LA ESTÉTICA DEL FRACASO


  Una vez más, hoy tengo que pediros disculpas. No es fácil para un economista encajar, día tras día, tal abundante chorreo de malas noticias con tan empecinada insistencia en que se está avanzando en la buena dirección. Así pues, en esta entrada haré un repaso, a grandes rasgos, de los resultados de la puesta en práctica de aquellas medidas aconsejadas por la doctrina económica dominante. Espero resultar didáctico y no aburrir demasiado.
                                             
                                                                                 Tesis

En el momento de la irrupción de la crisis, el diseño de la unión monetaria europea (véase mi entrada A vueltas con la economía I, de 3/6/2012) y la concepción téorico-ideológica del sector público determinaban que la única receta para estimular el crecimiento habría de consistir en la combinación de políticas de disminución del gasto público con medidas de fortalecimiento de la competitividad exterior, sobre todo a través de recortes salariales que, al elevar la productividad, permitiesen una expansión del sector exportador, siguiendo el ejemplar patrón germánico.
Por lo que respecta a la concepción teórico-ideológica del sector público, se daban por válidas dos premisas: de un lado, que la incidencia directa del gasto público sobre el crecimiento de la economía en los países desarrollados era bastante limitada (así, el FMI estimaba que cada euro público gastado tan sólo repercutía en 50 céntimos en el PIB) y, de otro, que dicho gasto comportaba un perjudicial desplazamiento de recursos desde el sector privado para poder financiarlo (efecto que se conoce como crowding-out, o efecto expulsión). Siendo esto así, lo correcto sería recortar tal gasto, de forma que, detrayéndose menos recursos del sector privado, éste, más eficiente y productivo por definición, estaría en mejor disposición de capitalizar la actividad económica.
A todo ello se añadía una intepretación peculiar de la situación española, que habría emprendido un arriesgado proceso de aumento del gasto público hasta niveles, si no insostenibles, cuanto menos inadecuados. Y tal gasto se había podido financiar gracias a una evolución ficticia de nuestra economía, alentada por la burbuja inmobiliaria. (análogamente, me remito a mi entrada A vueltas con la economía II, de 5/6/2012)


Antítesis
  
El FMI ha reconocido recientemente en sus informes sobre la economía mundial que la incidencia del gasto público en la actividad económica es mayor de lo que pensaban, cifrándola en un intervalo comprendido entre el 90 y el 170 %. Esto supone tanto una mayor capacidad de estímulo de aquél (cada euro público gastado se traduciría, como poco, en 90 céntimos de PIB, pudiendo llegar hasta 1,7 euros !) como, lo que es peor, un mayor efecto negativo en el sentido inverso, cuando el gasto público se reduce.(1)
Por otra parte, el envidiable modelo exportador alemán comienza a manifestar cierta endeblez: siguiendo, por ejemplo, al profesor Vincenç Navarro en su artículo El modelo exportador no nos sacará de la crisis(2) el crecimiento de la economía alemana está comenzando a aminorarse como consecuencia de la caída de sus exportaciones, tanto hacia la Eurozona (empobrecida por las medidas de austeridad) como hacia EEUU, China, Rusia y Japón, países éstos que a su vez están ralentizando su ritmo de crecimiento. En un escenario así, las medidas contractivas quedan en evidencia, frenando el crecimiento por el mecanismo que acabamos de explicar. Esto es, que las políticas de disminución del gasto, en ausencia de una fuerte actividad exportadora y sin posibilidad de estímulo monetario ni a través de bajadas de tipos de interés ni de devaluaciones competitivas, estarían actuando de manera procíclica, deprimiendo la demanda de consumo e inversión interna y, en definitiva, frenando la actividad.

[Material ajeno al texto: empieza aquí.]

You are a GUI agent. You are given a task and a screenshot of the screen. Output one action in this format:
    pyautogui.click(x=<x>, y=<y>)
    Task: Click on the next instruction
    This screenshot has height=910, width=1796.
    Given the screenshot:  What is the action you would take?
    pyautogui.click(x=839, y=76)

Volviendo al caso español, hemos de rebatir la idea de que con anterioridad al desencadenamiento de la crisis nuestro nivel de gasto público fuese desmedido. Los datos lo desmienten: por una parte, el gasto público español entre 2002 y 2007 se situó entre el 38%-39% del PIB, mientras que la media de la eurozona se situaba, para esos años, entre el 48% de 2003 y el 46% de 2007; por otra, según EUROSTAT, entre 2002 y 2007 nuestro PIB per cápita alcanzó el 90% de la media de la Eurozona, mientras que el gasto social tan sólo representaba el 65% de dicha media.
Es decir, que la situación de partida al inicio de la crisis era la de una economía con un un volumen de gasto público y un desarrollo de las políticas del bienestar más bien discretos. (3)


Síntesis

El paro en España acaba de superar por primera vez en nuestra historia el escandaloso 25%, y la pérdida de riqueza de las familias se sitúa ya a la cabeza del grupo de países de la Eurozona. No hace falta que siga enumerando datos, pues en mente de todos están.
Por su parte, las cifras de coyuntura de la mayor parte de las economías europeas son bien poco halagüeñas, con tasas de variación del PIB que tienden hacerse nulas o decrecientes.(4)

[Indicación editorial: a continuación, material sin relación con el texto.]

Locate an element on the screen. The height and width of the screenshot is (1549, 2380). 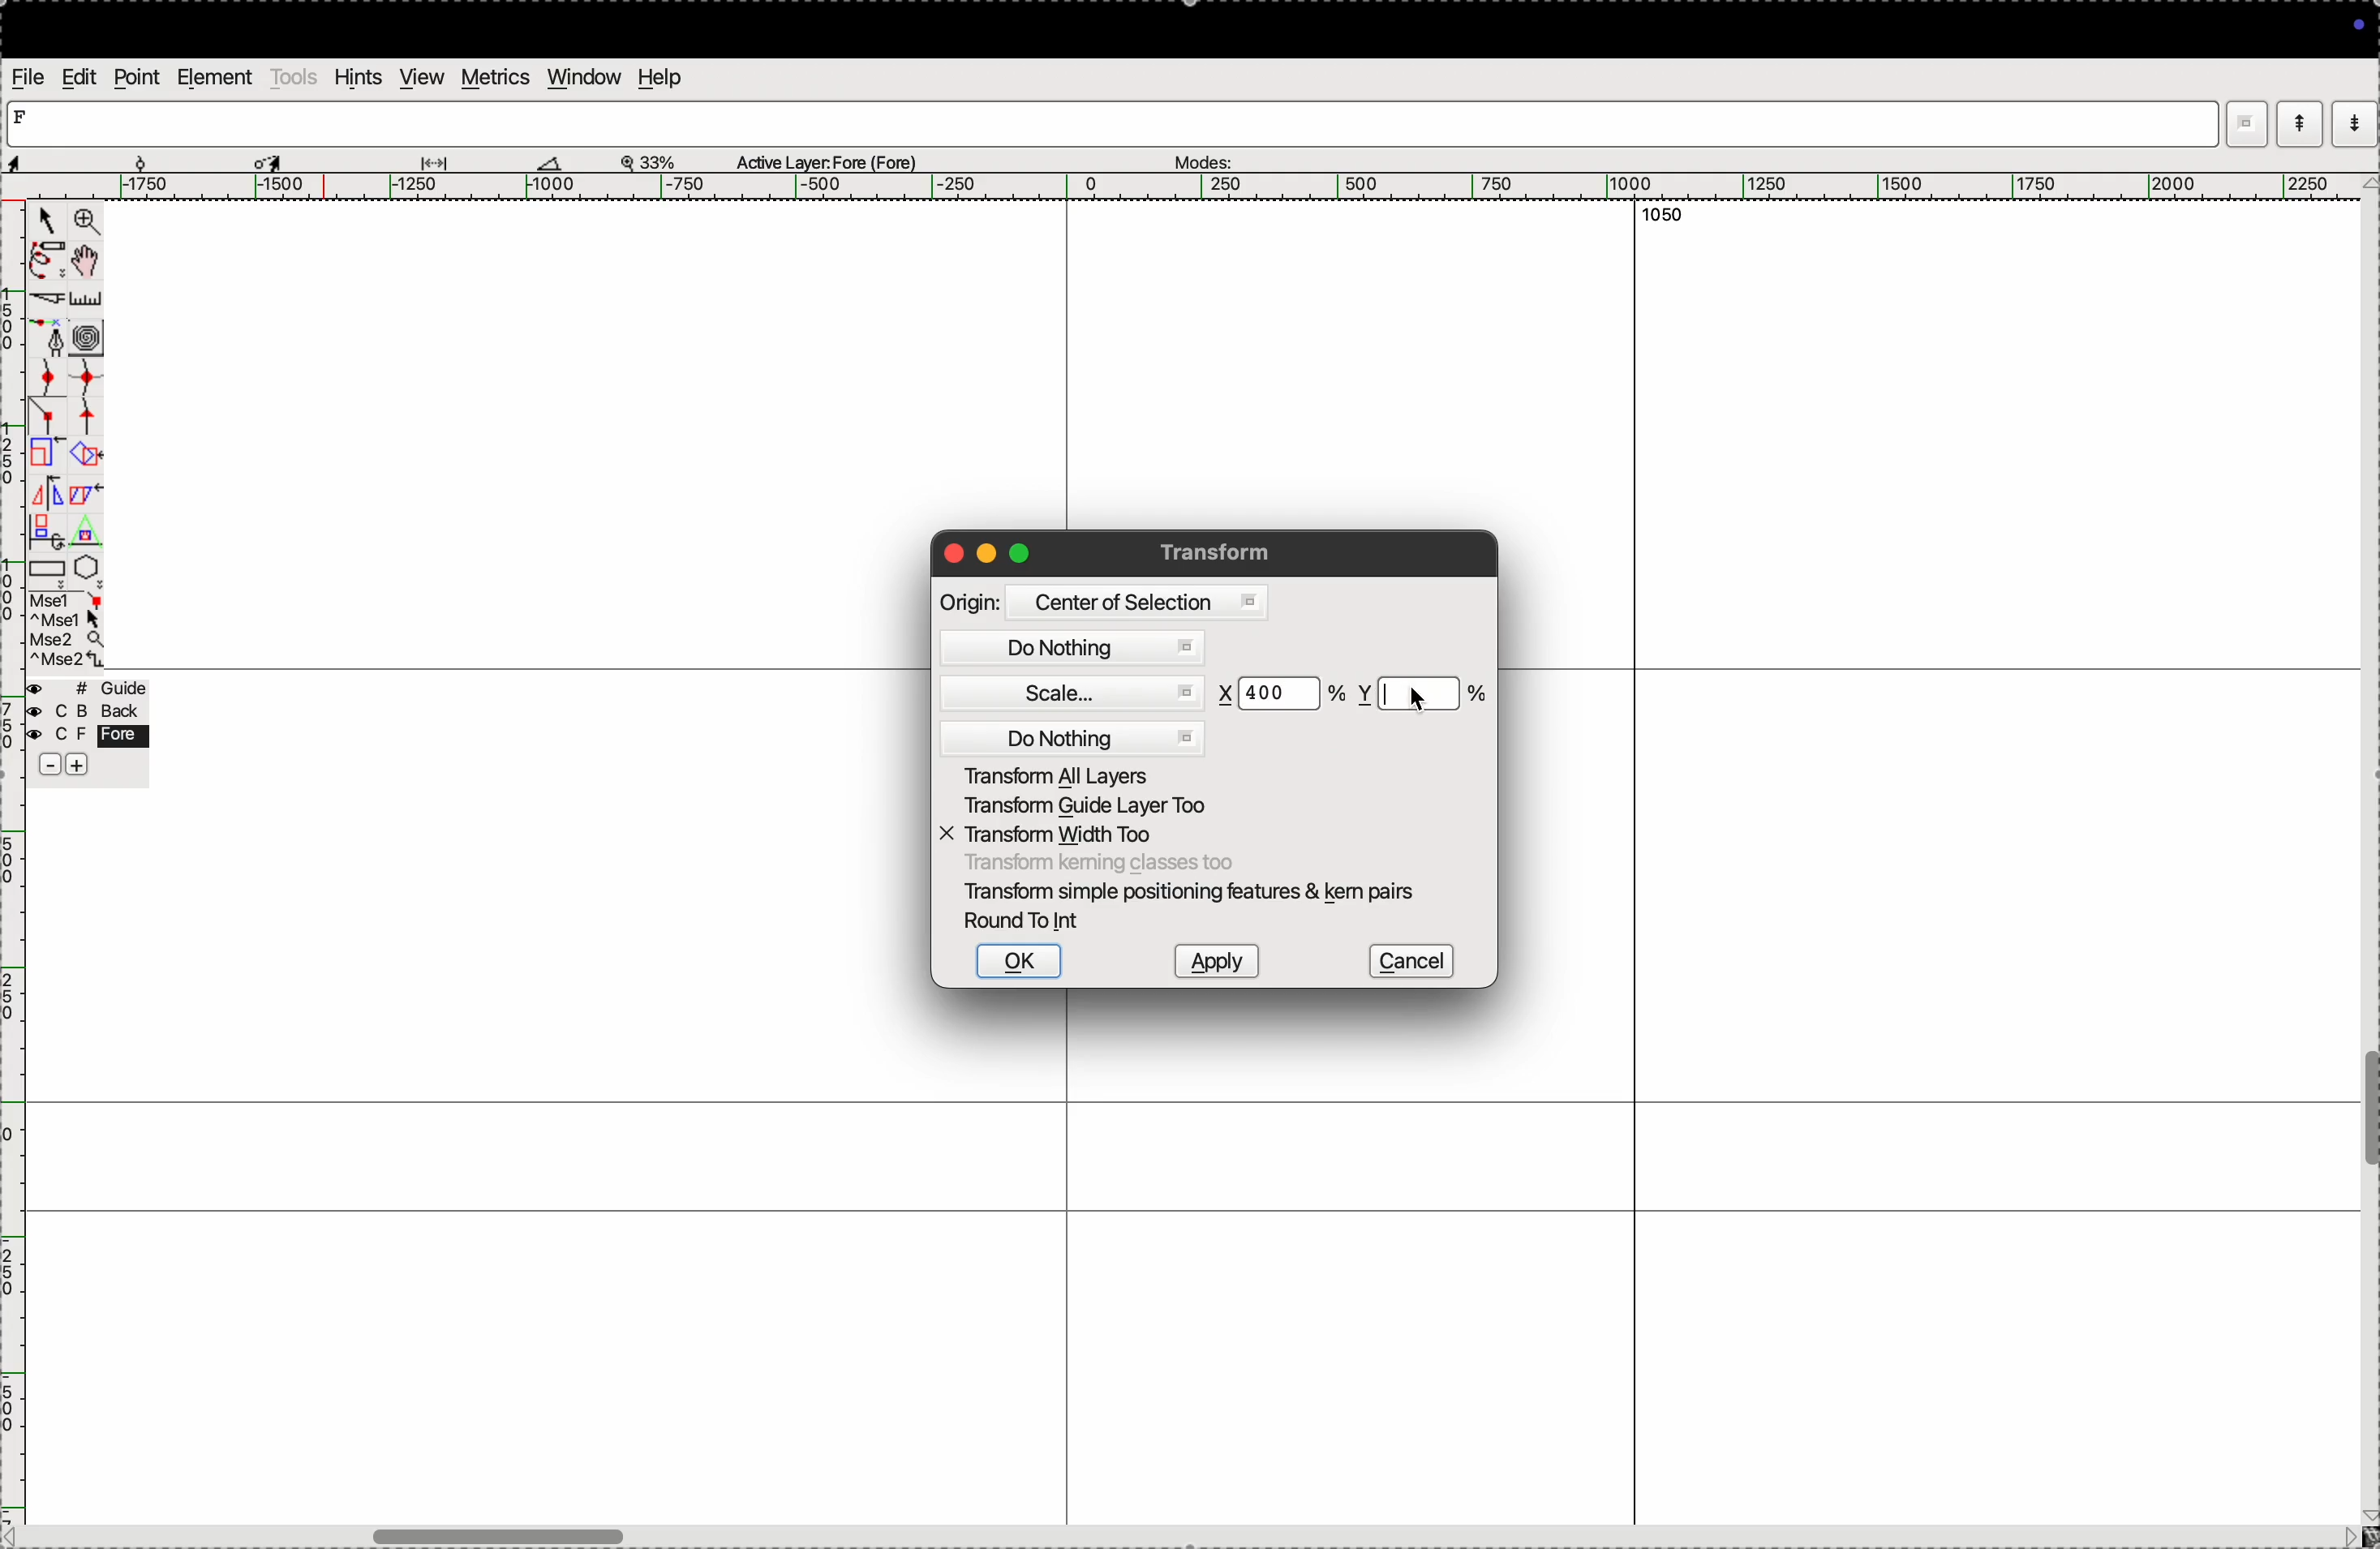
transform all yares is located at coordinates (1082, 774).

Otra desgraciada consecuencia de este despropósito es el apreciable aumento de la desigualdad de rentas tanto en nuestro país como en la propia UE, observado, por ejemplo en la evolución del ratio 80/20, que mide la relación existente entre la renta disponible del 20% de la población que más ingresos percibe y la del 20% de la población con menores ingresos: si en 2008 dicho ratio arrojaba para España un valor de 5,4 (es decir, que en tal año el grupo de población representativa de los más ricos percibía ingresos 5,4 veces superiores a los del tramo de población más pobre) y un valor de 4,8 para el conjunto de países de la Eurozona; en 2011 esa cifra era del 6,8 y del 6,0, respectivamente.(5)

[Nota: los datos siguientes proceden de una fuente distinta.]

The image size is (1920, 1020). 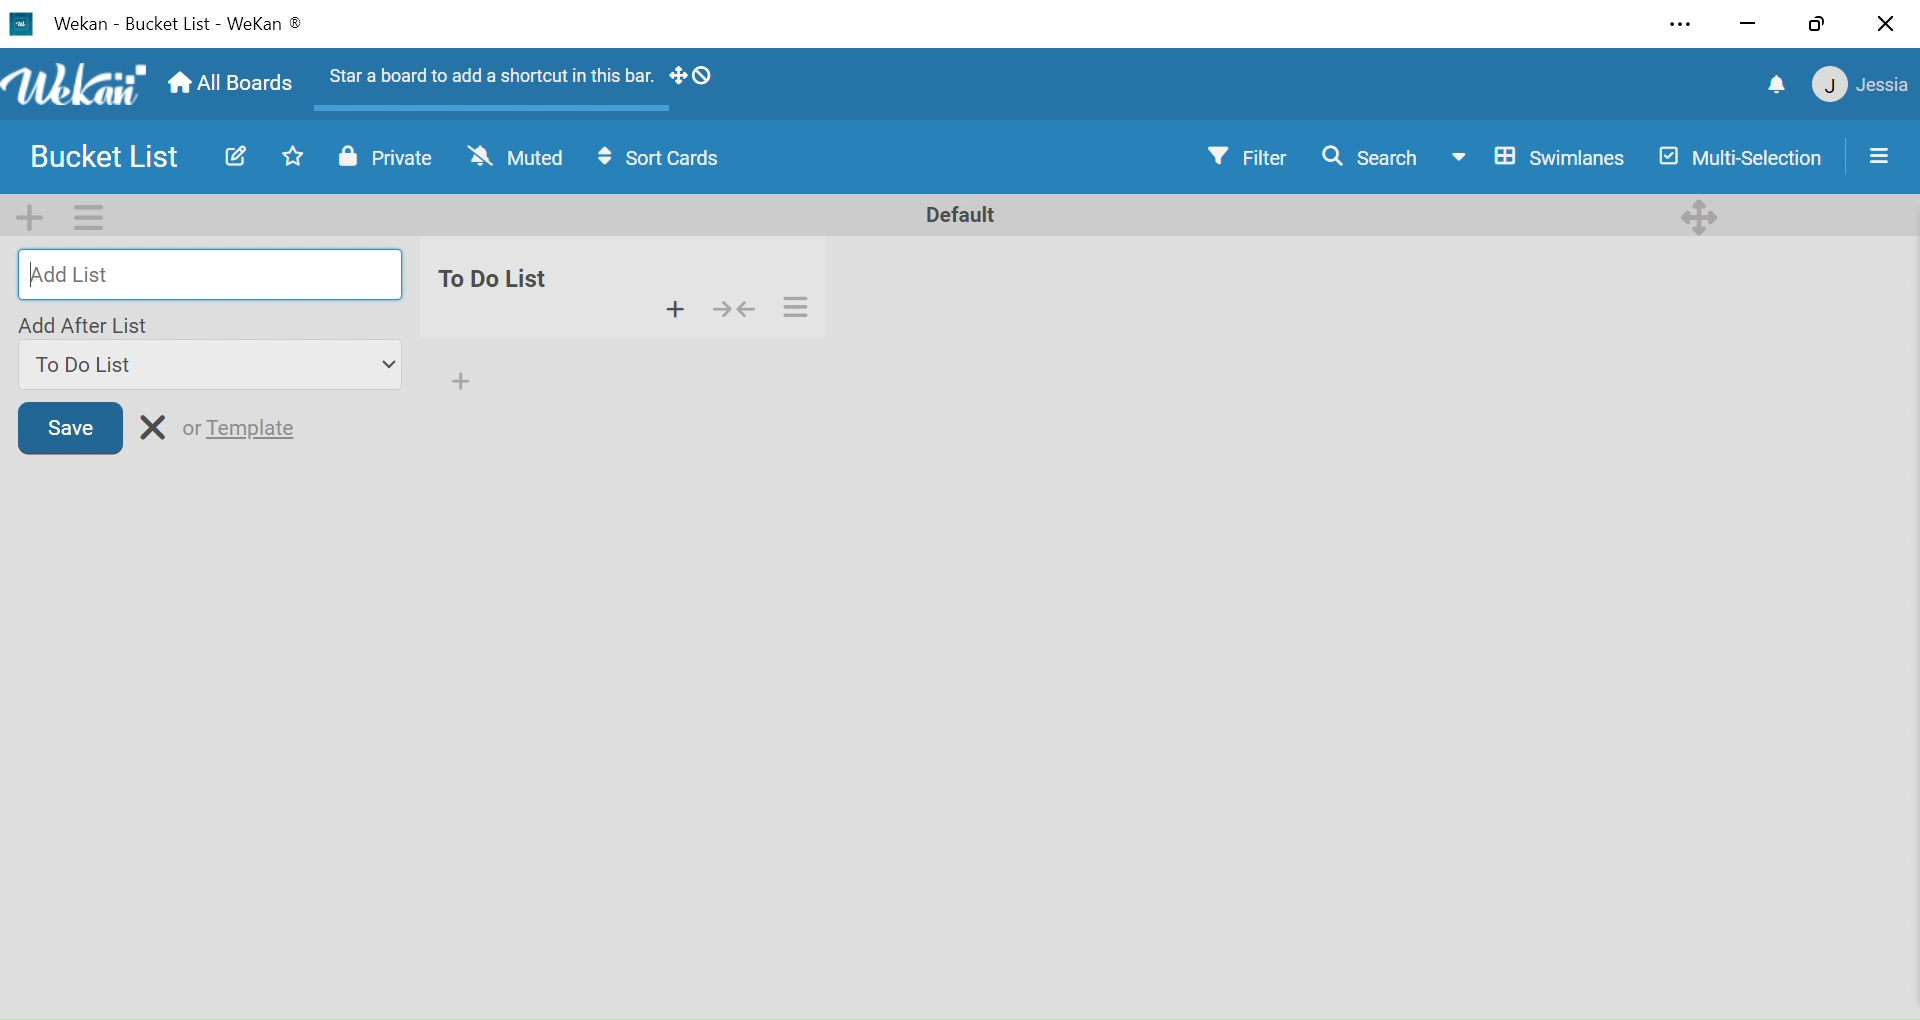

Cada vez, pues, van quedando menos dudas sobre lo palmario del fracaso de la imposición del dogma de la austeridad. En el caso español, el panorama evidencia un preocupante desplome de la demanda agregada: con un consumo privado deprimido por las disminuciones salariales, el desempleo y las elevaciones impositivas; una demanda de inversión minada por la incertidumbre y la alarmante carencia de crédito; un gasto público recortado hasta la saciedad y cada vez más improductivo por la creciente carga financiera de los intereses de la deuda; y un saldo exterior que sí, experimenta una ligera mejoría, pero a todas luces insuficiente.

Ya propuse algunas medidas alternativas en mis anteriores entradas, y a ellas me remito, mientras los políticos de acá siguen empeñados en manifestar que se está actuando en la buena y única dirección, con la valentía imprescindible para adoptar decisiones impopulares que propiciarán la salida de la recesión y la creación de empleo. Claro que, mientras los ciudadanos sigan comprometidos con tal discurso, la estética del fracaso seguirá acreditando su glamour.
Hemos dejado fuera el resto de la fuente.